Und jeder fünfte Deutsche spricht mit engen Freunden über seine Arbeit und verrät dabei auch Interna (weltweit: 21 Prozent). Auf die Frage nach dem Warum sagten 44 Prozent aller Studienteilnehmer (hier gibt es keine länderspezifische Auswertung), eine Idee oder ein Gedanke sei aus ihnen herausgesprudelt. 30 Prozent wollten Dampf ablassen und fast ebenso viele (29 Prozent) geben an, sie hätten darin nichts Schlechtes gesehen.

Deutsche ändern Sicherheitseinstellungen selten

Ein weiteres Ergebnis der Studie: Fast nirgendwo auf der Welt ändern Angestellte eigenmächtig ihre Sicherheitseinstellungen so selten wie in Deutschland. Vorausgesetzt, die Angaben entsprechen der Wahrheit, sind es in der Bundesrepublik sechs Prozent. Im weltweiten Schnitt sind es 14 Prozent, wobei China mit 42 Prozent, Brasilien mit 26 Prozent und Indien mit 20 Prozent nach oben ausreißen.

Hauptgrund für das eigenmächtige Ändern von Sicherheitseinstellungen ist der Wunsch, eine bestimmte Web-Site zu besuchen, unabhängig von den Firmen-Richtlinien (52 Prozent der Nennungen).
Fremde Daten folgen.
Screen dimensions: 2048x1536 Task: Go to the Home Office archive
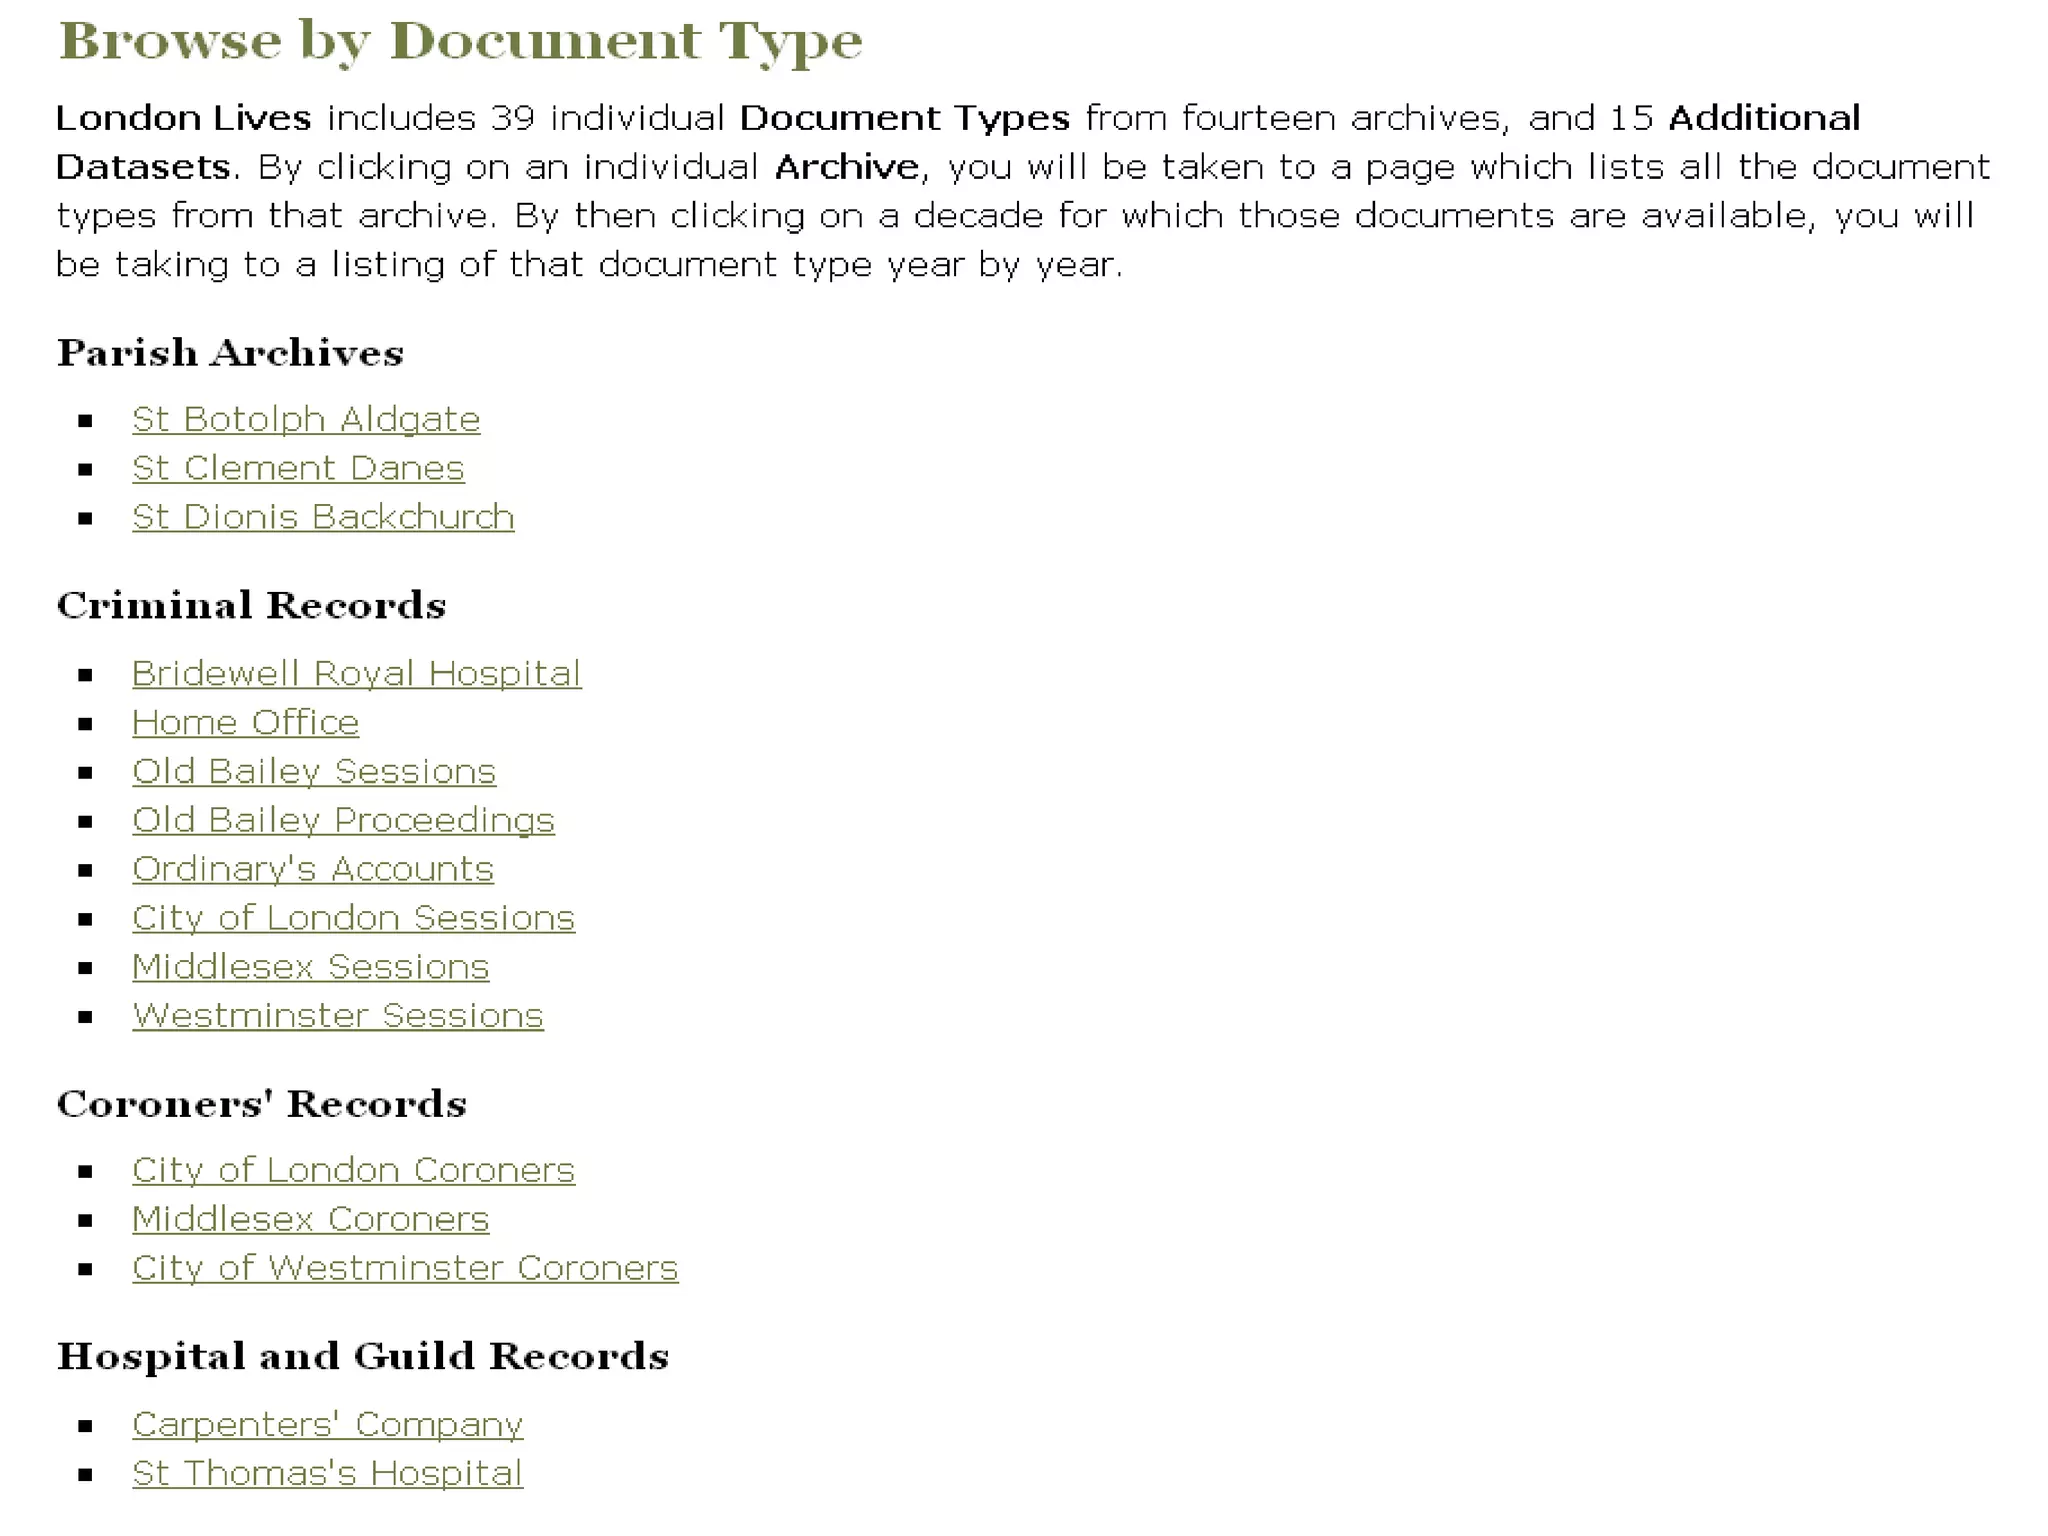click(x=245, y=722)
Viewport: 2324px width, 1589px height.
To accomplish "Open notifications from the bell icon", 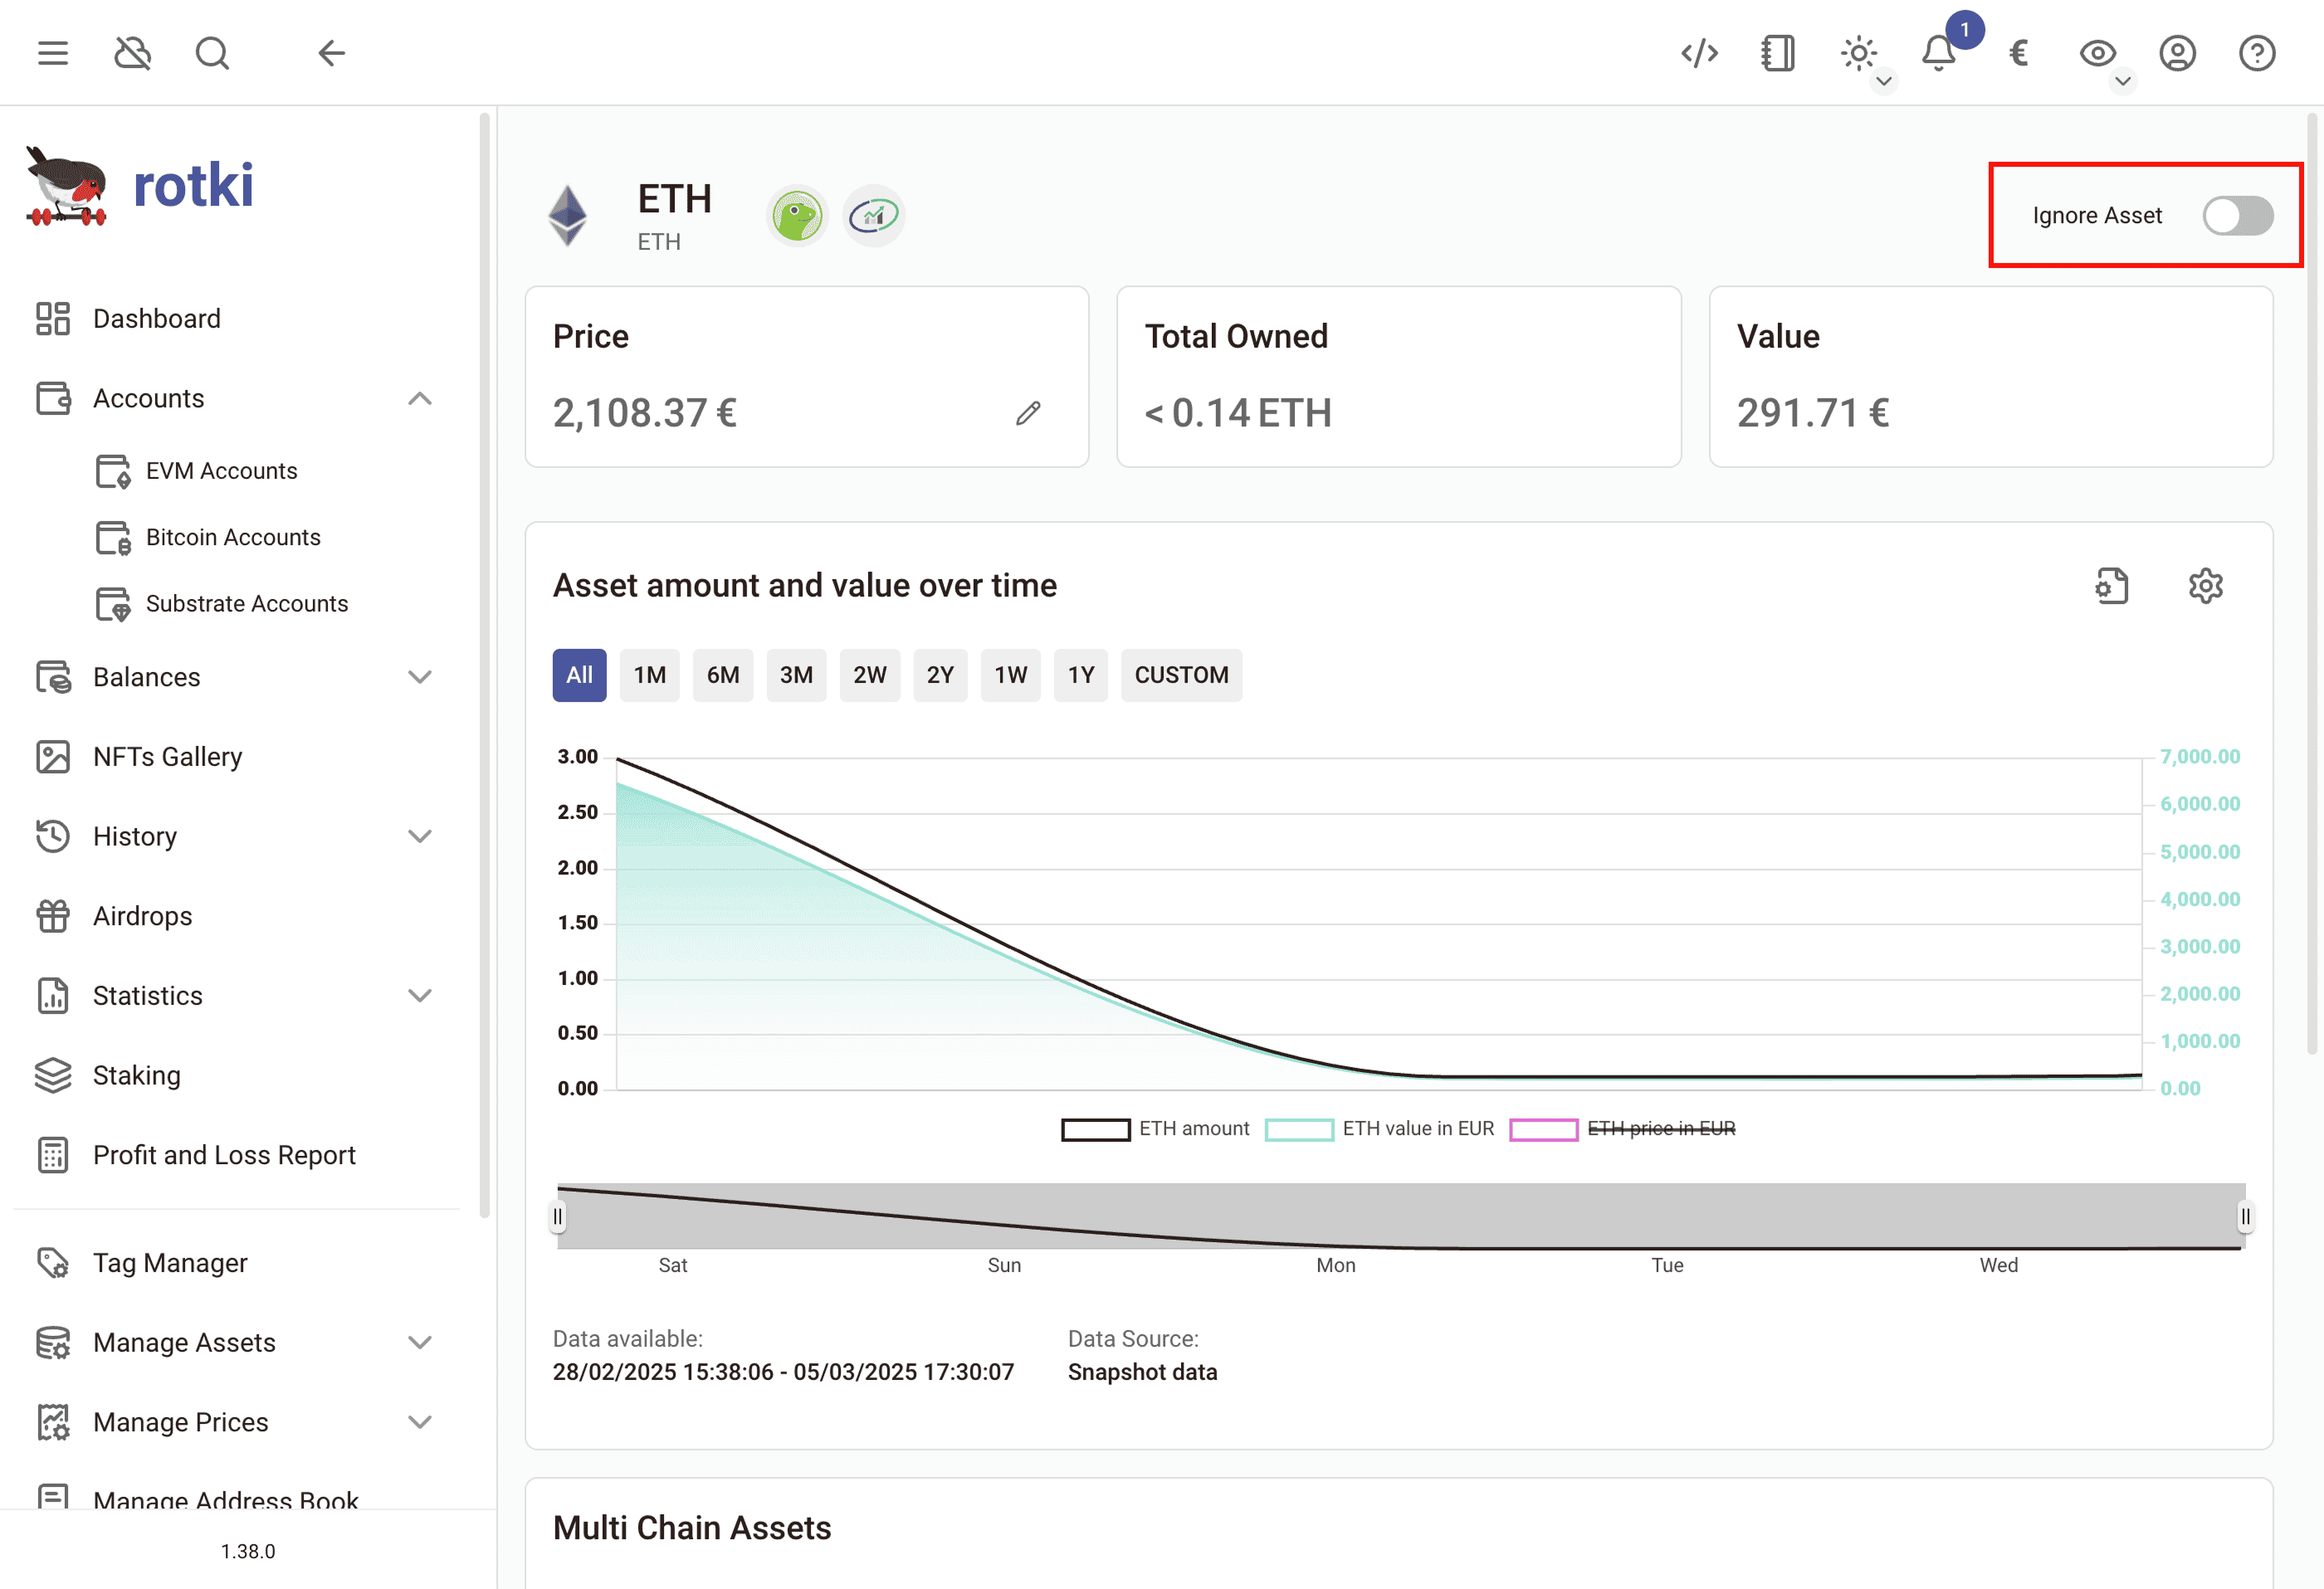I will click(1938, 52).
Außerdem findet mehr als jeder Dritte (35 Prozent), das sei seine Sache und er erbitte Respekt für die Privatsphäre. Fast jeder Fünfte (19 Prozent) meint, das kriege doch eh’ keiner mit.

Was nur bedingt zu stimmen scheint. Immerhin gibt weltweit mehr als jeder zweite IT-Entscheider (53 Prozent) an, mehrmals jährlich Angestellte mit ihren Regelverstössen zu konfrontieren. Sechs Prozent tun das monatlich, fünf Prozent mehrfach im Monat.

Datenverlust durch unerlaubten Gebrauch

Insgesamt macht die Mehrzahl der IT-Entscheider (53 Prozent) die Belegschaft für ein bis 24 Prozent des Datenverlustes verantwortlich. 16 Prozent glauben sogar, der unerlaubte Datengebrauch verursache 25 bis 49 Prozent des Datenverlustes.

Cisco hat für die Studie "The Challenge of Data Leakage
For Businesses and Employees Around the World" vom Marktforscher Insight Express 2000 Angestellte und IT-Entscheider aus zehn Ländern befragen lassen (Deutschland, USA, Großbritannien, Frankreich, Italien, Japan, China, Indien, Australien und Brasilien).